- Directed by: J. Sasikumar
- Written by: S. L. Puram Sadanandan
- Produced by: Mohan Sharma
- Starring: Mohanlal Sukumari Rahman Rohini Balan K. Nair
- Cinematography: Vipin Das
- Edited by: G. Venkittaraman
- Music by: Johnson
- Production company: Sathguna Combines
- Distributed by: Central Pictures
- Release date: 3 August 1984;
- Country: India
- Language: Malayalam

= Ivide Thudangunnu =

Ivide Thudangunnu is a 1984 Indian Malayalam-language crime thriller film directed by J. Sasikumar, written by S. L. Puram Sadanandan and produced by Mohan Sharma. It is a remake of the 1983 Kannada film Aasha, and stars Mohanlal, Sukumari, Rahman, Rohini, and Balan K. Nair. The film features music composed by Johnson. Ivide Thudangunnu was a major commercial success at the box office and a landmark film in Mohanlal's career.

==Plot==

Krishnakumar is an orphan and a policeman who lives with his younger sister Sheela. Sheela falls in love with her classmate Babu and Krishnakumar accepts him as his brother in law. But tragedy strikes the couple on their honeymoon when Babu is beaten into a coma and Sheela raped and killed. The police arrest four middle-age friends who follow them. But Krishnakumar discovers that his sister's murderers are actually Babu's three classmates who are freed thanks to M. S. Menon, one of the killer's father. Krishnakumar seeks revenge.

==Cast==

- Mohanlal as Sub-inspector Krishnakumar
- Rahman as Babu
- Rohini as Sheela, Krishnakumar's sister
- Rajyalakshmi as Indu
- Balan K. Nair as M. S. Menon
- Thikkurisi Sukumaran Nair as Adv. Balachandra Menon
- K. P. Ummer as Pappachan
- Meenakumari as Sarada
- Sankaradi as Kochannan
- Achankunju as Panikker
- Bahadoor as Kurup
- Maniyanpilla Raju as Peter
- Santhosh as Rajan, M. S. Menon's son
- C. I. Paul as Udumbu Narayanan, Smuggler
- Janardanan as S. P.
- Kuttyedathi Vilasini as Babu's mother
- Kaduvakulam Antony as Krishnankutty
- Kollam G. K. Pillai as P. C. Vasu Pilla

==Soundtrack==
The music was composed by Johnson and the lyrics were written by Poovachal Khader.

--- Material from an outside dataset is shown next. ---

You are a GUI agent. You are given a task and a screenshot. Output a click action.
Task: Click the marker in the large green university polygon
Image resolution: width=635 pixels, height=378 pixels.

Ivide Thudangunnu (Original Motion Picture Soundtrack)
| No. | Title | Singer(s) | Length |
|---|---|---|---|
| 1. | "Etho Swapnam Pole" | Vani Jairam, Mohan Sharma | 4:35 |
| 2. | "Nee Ente Jeevananomale" | P. Susheela, Mohan Sharma | 4:21 |
| 3. | "Thanaro Thanaaro" | Mohan Sharma | 3:51 |
| 4. | "Ennomal Sodharikku" | Mohan Sharma | 4:23 |

==Release==
The film was a major commercial success of that year in Mollywood box office. Ivide Thudangunnu was a landmark film in Mohanlal's career.